Objective: The objective of this study was to evaluate aspirin resistance in young men with atherosclerotic cardiovascular disease (ASCVD) and in relation to abdominal fat by body composition and adipocyte hormones.

Methods: Forty subjects with coronary artery diseases (CAD), scheduled for left heart for coronary vascular evaluation were enrolled in this observational study from the outpatient clinic of the Department of Cardiology at Overton Brooks Veterans health Administration Medical Center between 2007 and 2008. All study subjects were on aspirin at a dose of 81mg daily and had history of coronary artery disease. Aspirin response was measured by the levels of urinary 11-dehydro-thromboxane beta (11DhTx2), using an enzyme immunoassay kit.
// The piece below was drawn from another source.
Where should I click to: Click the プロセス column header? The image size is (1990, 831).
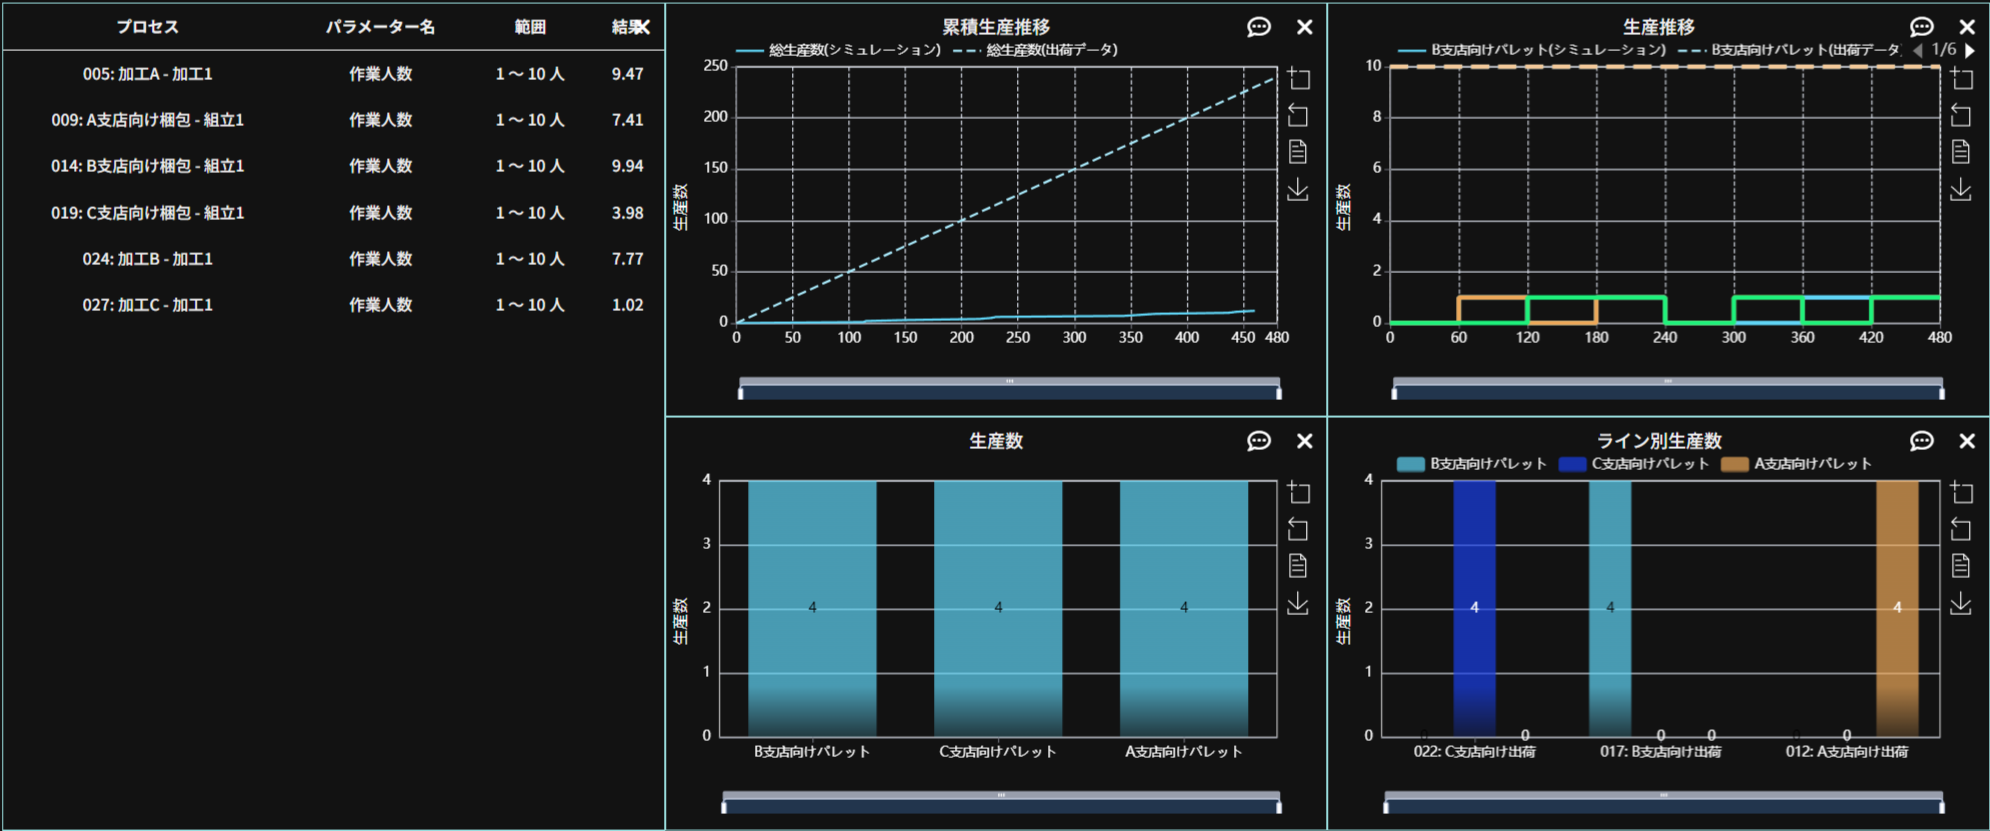pyautogui.click(x=147, y=27)
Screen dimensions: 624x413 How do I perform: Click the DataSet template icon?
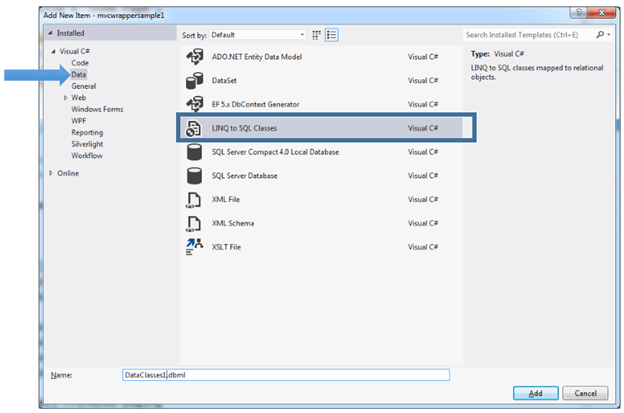(194, 80)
Results: Approximately 53% of the patients were resistant to aspirin. Levels of 11DhTx2/cre correlated with insulin levels (r=0.51; p=0.0008), insulin resistance (r=0.46; p=0.0036), HbA1C(r=0.50; p<0.01), visfatin levels (r=0.30; p=0.05), levels of IL-6(r=0.43; p=0.005) and with percentage of abdominal fat (r=0.41; p<0.01).

Conclusion: Aspirin resistance is common on an 81 mg daily dose and is to related abdominal fat, insulin resistance and IL-6. Subjects with abdominal fat may need to be evaluated for adequacy of aspirin response.